GLOBAL - The California Pension and Employees' Retirement Fund (CalPERS), the largest pension fund in the US, has cut its real estate interim target from 10% to 8% due to changing market conditions.
CalPERS spokesman Clark McKinley told IP Real Estate the move was temporary and aimed to bring the target closer to the fund's actual property portfolio, which currently stands at 7.8%.
"It is a kind of tactical thing, and it is also a book-keeping thing to make sure we are on top of things," McKinley said. "It is to make sure what we have is a good reflection of what is going on in the market."
He said the new target would allow the pension fund to invest its cash "more nimbly" in other assets such as stocks and bonds.
The pension fund raised the investment target for equities by 1 percentage point to 50% and for bonds by 3 percentage points to 19%.
CalPERS' investment committee voted for the changes on Monday to take into account the drop in its real estate portfolio following significant write-downs, which left its property portfolio $5bn (€3bn) short of its 10% target.

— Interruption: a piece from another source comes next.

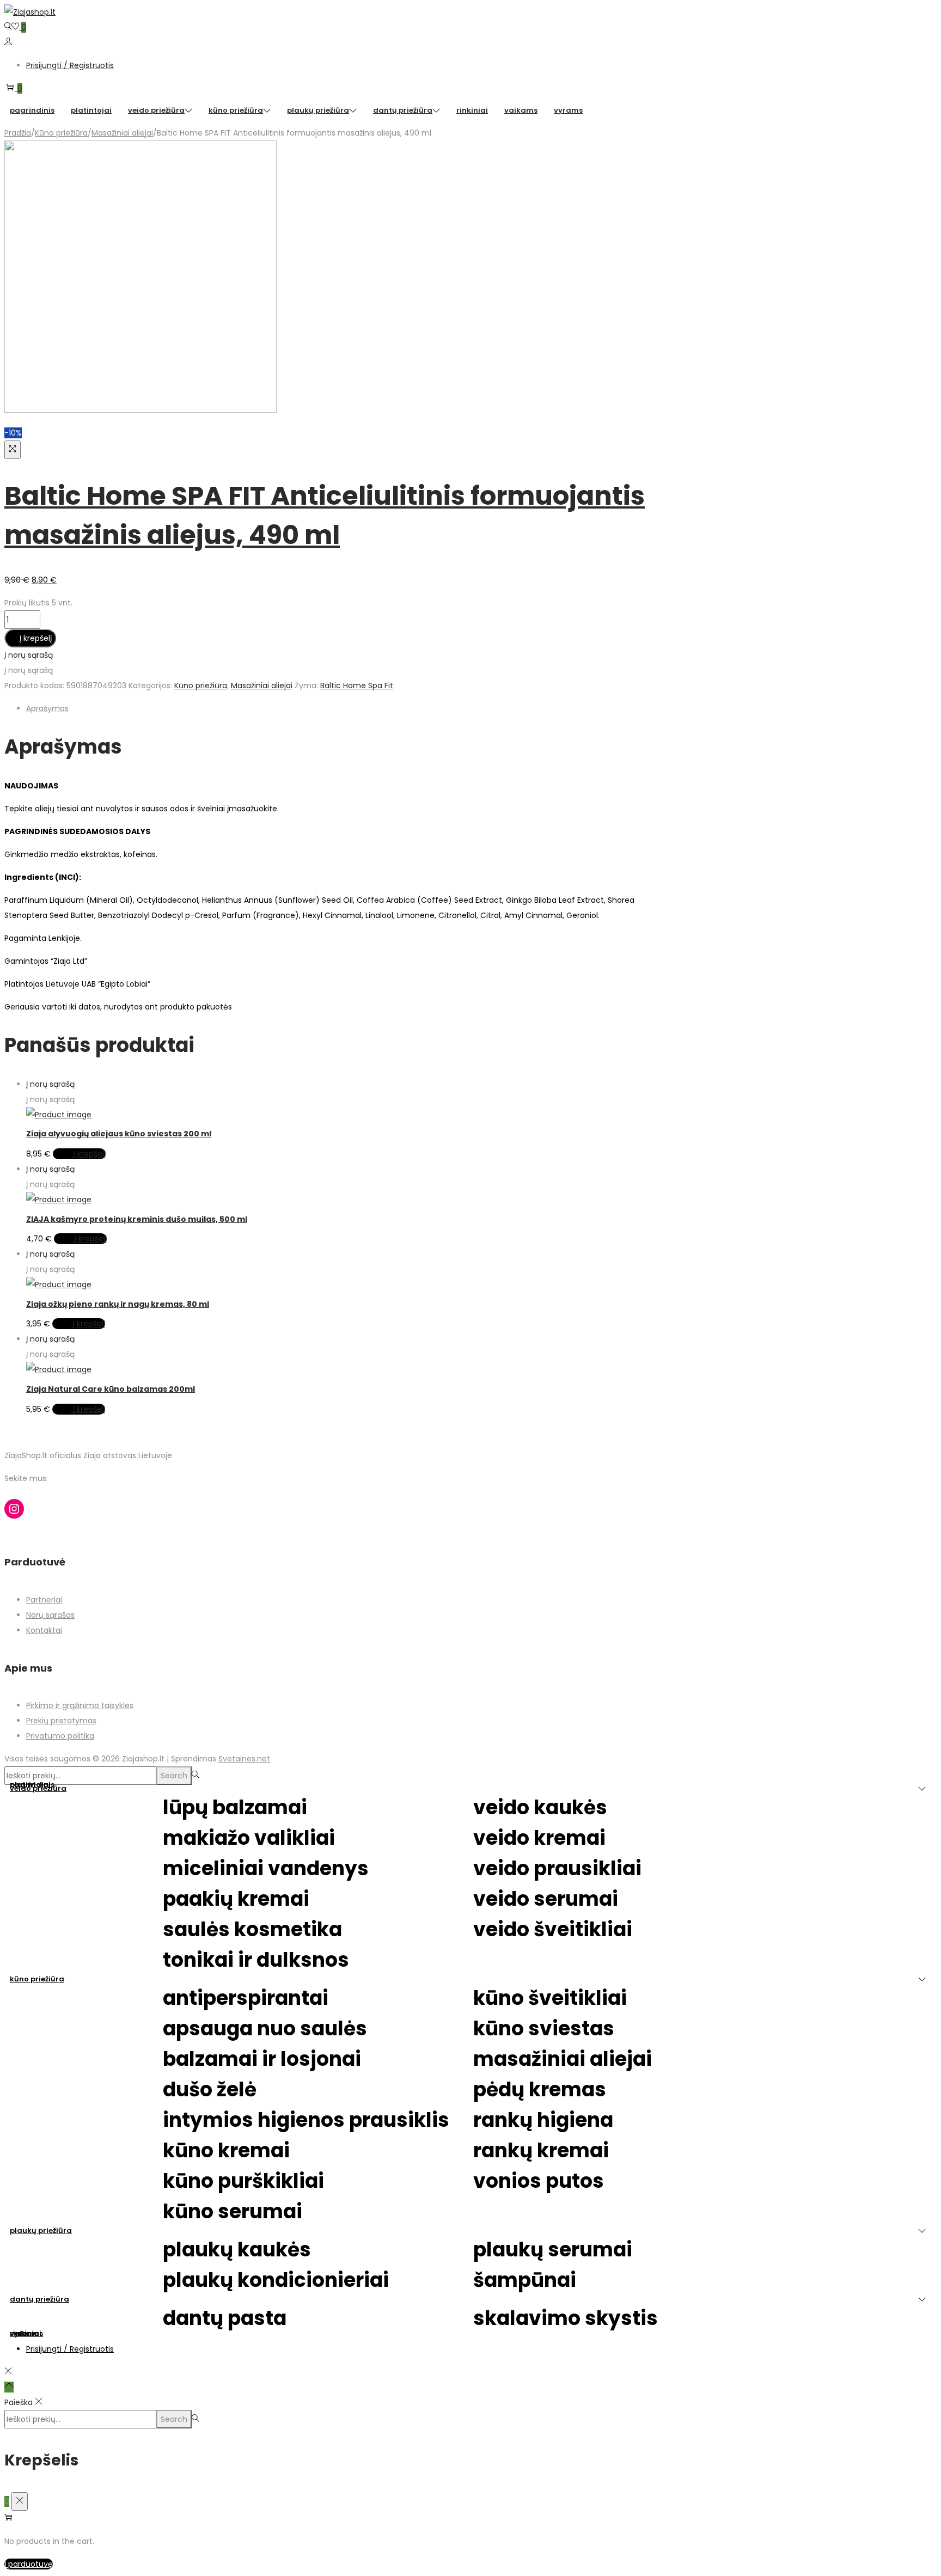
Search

In principle, the fund's board adjusts its allocation target every three years. It decided in December 2010, however, to review its asset allocation strategy more frequently due to the increased market uncertainty since the financial crisis.
McKinley said the fund's investment staff did not want to be "locked into an arbitrary formula" and feel compelled to increase or decrease investments in real estate and other asset classes "regardless of what's happening in the markets".
"It's not a great time to ramp up real estate," he added.
As a part of its new strategy, CalPERS aims to shift 75% of its real estate holdings in core investments - such as retail, office, industrial, multifamily and income-generating properties - rather than opportunistic investments, such as land development, which bore the brunt of the last crisis.
"But we need time for our opportunistic investments to wind down," McKinley said. "It is not as if we would not invest in opportunistic properties at this time, but it has to be really, really good."
The adjustment, however, is temporary, and the $226bn fund will gradually build up the asset allocation target for real estate to 9% in 2012, he said.